Los caddies repararon en el brusco contraste entre la cara y las manos del extranjero, de color moreno, y su atuendo y el depósito, ambos blancos. El filipino paseó pausadamente alrededor del tanque y miró a lo lejos.

—Ya te había dicho que sólo estaba curioseando. Vamos, volvamos a casa.

—No iré a ninguna parte, Joe, hasta ver si se tira.

—¿Qué importancia tiene para ti que un chino loco se tire o no se tire? No es amigo tuyo.

—Va a suicidarse.

—¿Qué narices te importa eso?

El filipino había vuelto al lado delantero del depósito y estaba mirándolos.

—¡Eh, porcelana china! —Le gritó Joe—, ¿Qué piensas hacer? ¿Tirarte?

El filipino no contestó. Estaba apoyado en la barandilla, con la cabeza levantada. Todo era blanco, las nubes, el tanque, su vestimenta. Su cara y sus manos, muy morenas, eran las únicas manchas oscuras del cuadro.

Poco a poco pasó la pierna izquierda por encima de la barandilla, y luego, tras sentarse en ésta, hizo lo mismo con la otra pierna, de forma que los dos caddies vieron las colgantes piernas.

—Te lo había dicho, Joe. ¡Va a tirarse! —exclamó Pete sin apartar los ojos del cuerpo colgado en la elevada barandilla—. ¡La culpa es tuya, Joe! ¡La maldita culpa es tuya!

—¡Eso es una cochina mentira!

—Lo llamaste porcelana china.

—Igual que tú, igual que todos. No me eches la culpa a mí, tío.

—Sí, pero tú fuiste el primero. Vamos, tenemos que llamar a alguien.

—Alto. No vamos a pedir ayuda —respondió Joe—. Eso quiere el jodido chino. En cuanto nos vayamos, bajará. Nos despedirán si alguien viene corriendo aquí por nuestra culpa y el chino está vivo. ¡Ese jodido!

—¿Eso crees, Joe?

Joe no contestó, pero habló con el filipino.

—¡Muy bien, porcelana china, salta! ¡Yo te cogeré! ¡Vamos! ¿Qué te pasa, porcelana china, tienes miedo?

Extendió los brazos.

En ese instante, mientras Joe extendía los brazos, el extranjero se tiró. El color oscuro y parte del blanco desaparecieron del cuadro, y el hombre cayó grácilmente, despacio, con piernas y brazos extendidos.

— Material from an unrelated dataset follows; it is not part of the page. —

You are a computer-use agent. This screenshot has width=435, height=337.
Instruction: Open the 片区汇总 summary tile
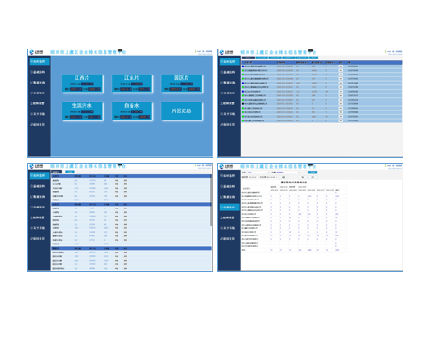click(x=182, y=111)
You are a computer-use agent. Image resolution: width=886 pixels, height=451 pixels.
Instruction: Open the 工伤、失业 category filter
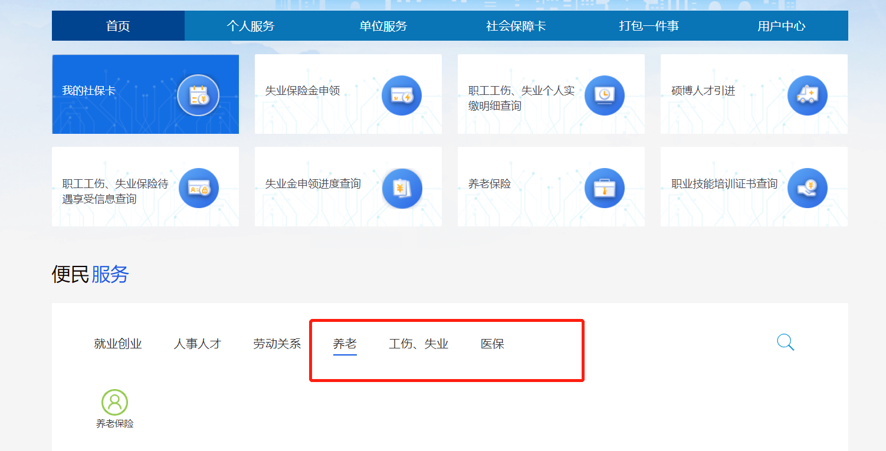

Durante un momento ambos caddies permanecieron pasmados. Luego Pete se apartó corriendo. Era Joe el que no podía moverse. Con las manos extendidas, esperó la llegada de la blanca figura. Pero en el último instante Joe se apartó, porque le aterrorizaba verlo, y el cuerpo topó con el suelo, se alzó de nuevo por encima de la cabeza del caddy, cayó por segunda vez, se retorció un momento y quedó inmóvil.

—¡Te dije que se tiraría! ¡Te lo dije! —chilló Pete.

Joe contempló el cuerpo, vio el chorro de sangre que brotaba de la abierta boca del filipino, y corrió hacia él.

—¿Por qué has saltado? —le gritó—. ¿Por qué te has tirado, chino loco?

El filipino no respondió. Simplemente se puso en pie y trepó de nuevo por el depósito.

Pete lanzó un chillido.

Joe permaneció inmóvil, con los brazos desesperadamente extendidos.

El filipino se tiró y Joe volvió a fallar. Hubo un tercer salto, y un cuarto, hasta que Pete se fue corriendo, porque no deseaba estar allí cuando por fin Joe cogiera al hombre.